President Trump’s debut speech to the UN (and the subsequent discussion about it) largely centred around his characterisation of North Korean leader Kim Jong-Un as ‘Rocket Man’. But in his wide-ranging speech, Trump touched on a number of different issues from unemployment to the American Constitution – to the very make-up of the UN itself. The bulk of his speech was however saved for the criticism of the new ‘Rogue Regimes’, reminiscent of President George W Bush’s ‘Axis Of Evil’.
It was Trump’s comments on Iran which seemed to rattle most international cages – particularly those in Europe.

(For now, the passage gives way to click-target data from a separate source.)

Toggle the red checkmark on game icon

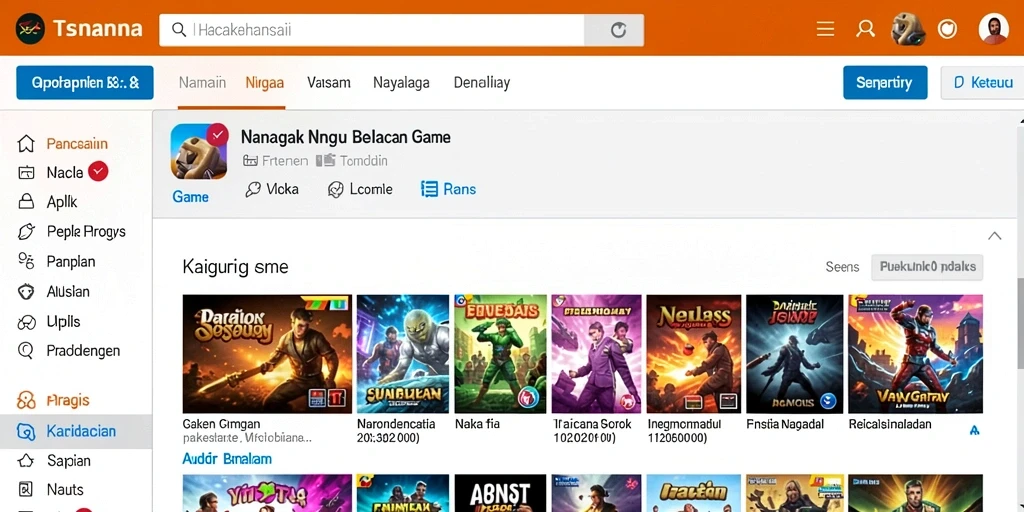[217, 134]
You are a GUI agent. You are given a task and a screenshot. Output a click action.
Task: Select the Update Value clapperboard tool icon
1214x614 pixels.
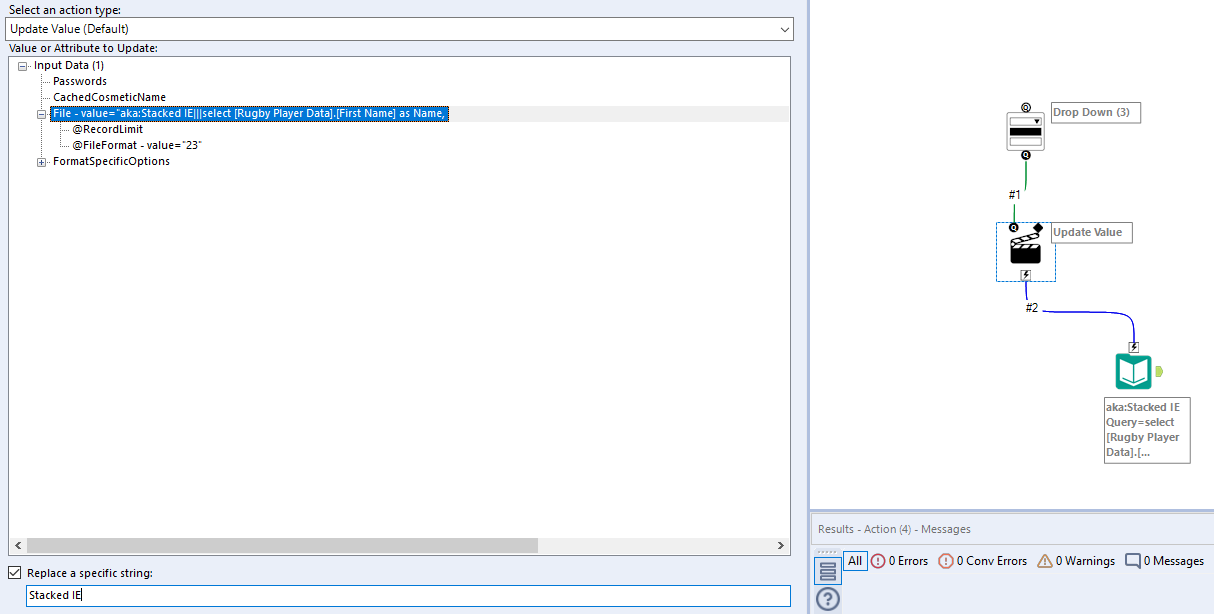pos(1025,250)
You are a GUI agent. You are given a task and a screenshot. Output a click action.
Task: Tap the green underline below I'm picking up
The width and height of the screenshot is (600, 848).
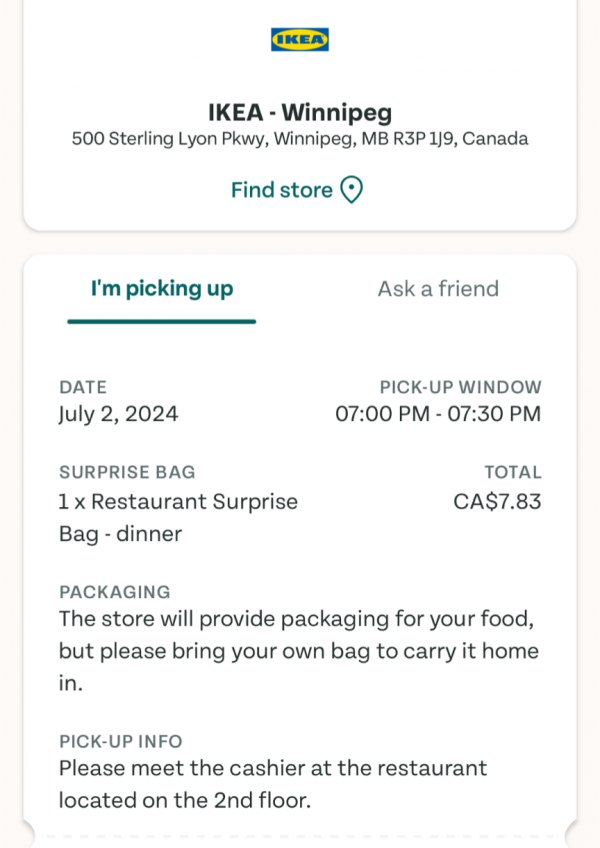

Britain, France and Germany (along with Russia and China) were heavily involved in getting the Joint Comprehensive Plan of Action (JCPOA) to the table and getting it signed. For many of these nations, it is Iran that presents the most real and present danger in nuclear terms. The fear is that Trump will decertify the Iran nuclear deal; a long-running opposer of the agreement, in his speech he referred to it as “one of the worst and most one-sided transactions the United States has ever entered into…Frankly, that deal is an embarrassment to the United States, and I don’t think you’ve heard the last of it — believe me”.
European diplomats have begun mounting a defence of the nuclear deal for policy ears, and in order to convince Washington that the Iran deal is still in their interests and those of the Middle East. There are a number of benefits that European leaders and diplomats could highlight in order to keep the deal running. For starters, it offers unparalleled access to the Iran nuclear project; rather than guessing the nature of Iran’s programme, the International Atomic Energy Agency is able to conduct intrusive inspections. Though vigilance about the programme from the likes of Trump and Netanyahu is understandable, Secretary of State Rex Tillerson has stated that Iran is keeping it’s programme in check. If this is the case, the US has the chance to use JCPOA to secure further deals instead of starting from scratch.
European leaders may also emphasise the importance of the Iran deal in showing the US is able to contain nuclear problems without implementing regime change – a move which could prove key in achieving a North Korean nuclear deal. Pyongyang is particularly concerned about this; nuclear options serve as Kim’s insurance policy. Having learnt from the example of Colonel Gaddafi, Kim Jong Un is not about to give up his nuclear deal only to be removed later on. As Iran watches US behaviour towards North Korea, the same is happening the other way around. The concern is that walking away from the Iran nuclear deal would undermine Western credibility in staging further deals.
In order for “North Korea to realize that the denuclearization is its only acceptable future”, as the President Trump himself put it, the regime needs to be convinced that scrapping nukes won’t mean an end to their rule. Backing out of the deal would likely hurt the diplomatic legitimacy of the US and its allies – particularly in the DPRK, where there is already so much distrust of the West.
Trump may be merely posturing. He is doubtless aware that Iran is not breaking the conditions of the nuclear deal – but that isn’t the only method the country uses to destabilise the region, or to disrupt the world order. Iran’s behaviour outside of the nuclear deal is cause for concern. The President’s speech reminded the Assembly that “Iranian oil profits go to fund Hezbollah and other terrorists…This wealth, which rightly belongs to Iran’s people, also goes to shore up Bashar al-Assad’s dictatorship, fuel Yemen’s civil war, and undermine peace throughout the entire Middle East.”
It’s clear that Trump wants to talk to Iran about it’s non-nuclear behaviour, and applying pressure to the nuclear deal lets Iran know that the US President is far from won over. The relationship between the two states is still very much oppositional, and Iran utilises a range of techniques to influence events abroad that directly interfere with American policy and threaten American allies. But the nuclear deal doesn’t cover this – so if America does not stick to the deal, it may not be able to strike another.